The objective is to implement a motion correction algorithm for lateral movements, in real-time, on an iOS device. The algorithm in this post can be tested by downloading MCorr, an iOS app. Lateral movements and rotational movements around the x, y and z axes are shown in Figure 1. with respect to the camera phone.
Pixel shift correction is a software based motion correction algorithm that approximates x and y axis lateral device motion. Camera motion can be corrected for by shifting the frame an optimal number of pixel, in the x or y direction, to maintain a stable video feed. This can be useful for taking videos at high zoom levels or to correct for “shaky” hands.
The pixel shift values are with respect to the previous frame. For example, moving the camera to the left should result in positive y shifts, and moving the camera back to the original position should have negative y shifts. Please note that horizontal motion corresponds with a y shift because it shifts the columns of the image.

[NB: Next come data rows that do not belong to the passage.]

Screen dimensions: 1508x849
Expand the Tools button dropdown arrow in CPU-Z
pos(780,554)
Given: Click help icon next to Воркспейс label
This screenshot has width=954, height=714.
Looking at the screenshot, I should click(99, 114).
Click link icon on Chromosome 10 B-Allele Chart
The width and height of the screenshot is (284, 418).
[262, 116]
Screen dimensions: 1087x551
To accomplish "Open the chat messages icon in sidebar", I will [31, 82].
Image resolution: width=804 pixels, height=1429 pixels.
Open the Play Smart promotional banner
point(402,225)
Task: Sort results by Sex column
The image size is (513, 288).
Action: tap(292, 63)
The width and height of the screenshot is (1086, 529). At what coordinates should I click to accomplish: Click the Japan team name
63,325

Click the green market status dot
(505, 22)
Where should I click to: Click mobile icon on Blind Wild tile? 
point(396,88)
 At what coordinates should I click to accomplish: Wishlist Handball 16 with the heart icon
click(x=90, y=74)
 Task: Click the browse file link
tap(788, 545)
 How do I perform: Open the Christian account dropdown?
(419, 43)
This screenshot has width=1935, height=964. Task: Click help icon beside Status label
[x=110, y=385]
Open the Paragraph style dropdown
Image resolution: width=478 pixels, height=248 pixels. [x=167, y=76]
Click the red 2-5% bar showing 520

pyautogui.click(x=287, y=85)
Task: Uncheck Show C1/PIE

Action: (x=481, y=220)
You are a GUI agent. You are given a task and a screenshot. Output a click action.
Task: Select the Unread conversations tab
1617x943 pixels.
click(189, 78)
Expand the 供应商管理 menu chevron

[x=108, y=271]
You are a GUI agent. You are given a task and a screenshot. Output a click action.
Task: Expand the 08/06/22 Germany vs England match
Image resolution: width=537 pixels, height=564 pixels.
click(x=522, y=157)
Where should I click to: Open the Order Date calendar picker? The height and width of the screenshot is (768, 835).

Relatively slow movements can produce many small, un-noticable, corrections because the camera phone captures many frames per second. One potential fix is to scale the pixel shifts as follows: (pixel shift)*(# frames)/(# seconds + 1). This makes the pixel shift values proportional to the number of frames, but can produce a large, noisy pixel shift correction. The pixel shifts were smoothed using exponential average between the current and previous shift corrections. A 50% weight was assigned to the current frames pixel shift correction in the exponential average.
The real-time motion correction was achieved by using an exponential average between the current and previous shift corrections. A 90% weight was assigned to the current frames pixel shift correction in the exponential average. Motion correction relative to a reference frame was achieved by accumulating pixel shifts. For example, moving the camera to the left should accumulate positive y shifts and moving the camera back to the original position should decrease the y shifts back to 0. Please note that horizontal motion corresponds with a y shift because it shifts the columns of the image.
Calculating the Pixel Shift from Phase Correlation
The maximum normalized correlation between two arrays, i.e., A and B, can be found by converting the matrices into the Fourier domain. The two matrices can be converted into the Fourier domain using a Fast Fourier transform, or FFT. Correlation between these matrices can be computed in this domain by multiplying matrix A and the conjugation of matrix B. The phase correlation can be found by dividing this result by the absolute magnitude of the Fourier domain correlation matrix. Finally, the matrix is converted back to the regular domain with an inverse Fast Fourier transform, IFFT. Finally, a FFT shift operation is applied to the result. The location of maximum phase correlation in the pixel domain can be used to infer the optimal pixel shift between the two matrices.
[[0 0 0 0]
[0 1 0 0]
[0 0 0 0]
[0 0 0 0]]
[[0 0 0 0]
[0 0 0 0]
[0 0 0 0]
[0 0 1 0]]phase shift of `a` relative to `b`
x shift: 2.0 y shift: 1.0
The optimal pixel between matrix A relative to B is shown in the code block above. The pixel shift was found when matrix A is shifted down 2 pixels and shift to the right 1 pixel. If matrix B is the current frame, of the video feed, and matrix A is the previous frame, the motion corrected image can be display by applying the pixel shift to matrix B.
A FFT shift operation is performed on after the phase correlation matrix is converted into the pixel domain with a IFFT. The FFT shift algorithm is used to adjust the phase correlation matrix so that the pixel shift can be interpreted with respect to the center of the image. The optimal pixel shift is found by subtracting the center coordinate of the image by the location of the maximum phase correlation.
The FFT shift algorithm divides the phase correlation matrix into four quadrants: 0, 1, 2, 3. The quadrants are listed in clockwise order and quadrant 0 is the upper left quadrant. It then swaps the values of the following quadrant pairs: (0,3) (1,2). The image above (left) shows the phase correlation matrix, in the pixel domain, before the FFT shift algorithm. The maximum value is located at point (2,3) in quadrant 3. The image above (right) shows the phase correlation matrix after the FFT operation. Notice how quadrant 3 swapped with quadrant 1 and the maximum value change to point (0,1).
The video at the beginning of the article uses OpenCV to perform phase correlation and to find the optimal pixel shift. The library efficiently computes the phase correlation using C++. OpenCV’s implementation preprocesses the image with zeros before applying the phase correlation algorithm. It also uses 5x5 moving average window to improve the location estimate of the peak phase correlation.